● **WORK INSTRUCTIONS**
Write out each line of the entries below that holds the word "Jetton".

● **SOURCE MATERIAL**
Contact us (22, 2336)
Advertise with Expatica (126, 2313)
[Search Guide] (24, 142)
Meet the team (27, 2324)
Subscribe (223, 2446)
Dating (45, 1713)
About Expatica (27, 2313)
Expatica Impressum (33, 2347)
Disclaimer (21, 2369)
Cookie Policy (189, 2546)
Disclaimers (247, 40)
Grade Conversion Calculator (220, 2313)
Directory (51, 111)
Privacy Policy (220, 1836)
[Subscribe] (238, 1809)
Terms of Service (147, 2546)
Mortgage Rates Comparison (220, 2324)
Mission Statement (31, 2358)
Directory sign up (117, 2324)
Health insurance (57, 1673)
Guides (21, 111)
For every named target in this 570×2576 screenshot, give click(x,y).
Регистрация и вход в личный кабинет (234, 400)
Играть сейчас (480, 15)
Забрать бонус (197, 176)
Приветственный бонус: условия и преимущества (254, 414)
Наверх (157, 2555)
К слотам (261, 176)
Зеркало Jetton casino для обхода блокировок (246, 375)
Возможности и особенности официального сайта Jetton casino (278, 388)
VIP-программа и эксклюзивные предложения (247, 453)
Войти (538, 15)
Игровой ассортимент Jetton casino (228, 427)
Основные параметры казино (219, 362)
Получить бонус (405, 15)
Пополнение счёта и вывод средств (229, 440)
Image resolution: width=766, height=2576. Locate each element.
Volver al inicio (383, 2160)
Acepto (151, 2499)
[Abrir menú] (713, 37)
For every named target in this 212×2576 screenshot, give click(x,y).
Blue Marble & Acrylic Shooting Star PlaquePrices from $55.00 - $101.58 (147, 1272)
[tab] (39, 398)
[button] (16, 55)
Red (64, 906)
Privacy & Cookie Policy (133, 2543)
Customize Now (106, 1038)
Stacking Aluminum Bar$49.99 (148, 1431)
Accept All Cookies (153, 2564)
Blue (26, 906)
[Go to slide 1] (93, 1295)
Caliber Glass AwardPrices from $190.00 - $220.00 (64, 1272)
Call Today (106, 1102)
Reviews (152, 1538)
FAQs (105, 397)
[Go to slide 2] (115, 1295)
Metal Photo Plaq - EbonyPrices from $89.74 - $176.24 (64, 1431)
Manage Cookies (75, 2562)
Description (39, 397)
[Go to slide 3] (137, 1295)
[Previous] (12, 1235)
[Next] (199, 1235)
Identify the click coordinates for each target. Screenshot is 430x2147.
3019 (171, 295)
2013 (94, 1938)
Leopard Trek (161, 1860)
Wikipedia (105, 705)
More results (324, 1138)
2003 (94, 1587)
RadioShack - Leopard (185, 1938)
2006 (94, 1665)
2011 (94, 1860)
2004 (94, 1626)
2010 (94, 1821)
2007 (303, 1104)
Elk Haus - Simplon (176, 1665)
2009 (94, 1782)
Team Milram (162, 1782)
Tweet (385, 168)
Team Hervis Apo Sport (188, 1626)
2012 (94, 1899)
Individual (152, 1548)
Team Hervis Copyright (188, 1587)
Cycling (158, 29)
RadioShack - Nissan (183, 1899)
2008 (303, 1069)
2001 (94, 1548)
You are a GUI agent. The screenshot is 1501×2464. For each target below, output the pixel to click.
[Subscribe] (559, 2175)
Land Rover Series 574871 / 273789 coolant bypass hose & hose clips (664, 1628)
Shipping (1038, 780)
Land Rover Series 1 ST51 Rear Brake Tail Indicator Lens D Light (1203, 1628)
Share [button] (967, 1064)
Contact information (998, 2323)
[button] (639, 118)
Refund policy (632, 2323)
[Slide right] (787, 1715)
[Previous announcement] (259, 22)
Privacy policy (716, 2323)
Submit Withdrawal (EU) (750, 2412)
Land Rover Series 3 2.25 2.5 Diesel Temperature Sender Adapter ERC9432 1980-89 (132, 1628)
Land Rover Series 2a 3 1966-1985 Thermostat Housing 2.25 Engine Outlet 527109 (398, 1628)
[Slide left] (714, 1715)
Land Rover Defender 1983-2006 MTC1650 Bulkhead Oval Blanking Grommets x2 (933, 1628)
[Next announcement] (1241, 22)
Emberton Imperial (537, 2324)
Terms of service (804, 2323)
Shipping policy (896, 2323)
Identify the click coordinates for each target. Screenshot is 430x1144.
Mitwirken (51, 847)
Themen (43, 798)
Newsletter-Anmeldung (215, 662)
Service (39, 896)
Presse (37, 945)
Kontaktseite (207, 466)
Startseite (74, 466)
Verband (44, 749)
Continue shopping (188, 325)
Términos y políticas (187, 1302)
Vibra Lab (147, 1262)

● **WORKED SOLUTION**
Зеркало Jetton casino для обхода блокировок (246, 375)
Возможности и особенности официального сайта Jetton casino (278, 388)
Игровой ассортимент Jetton casino (228, 427)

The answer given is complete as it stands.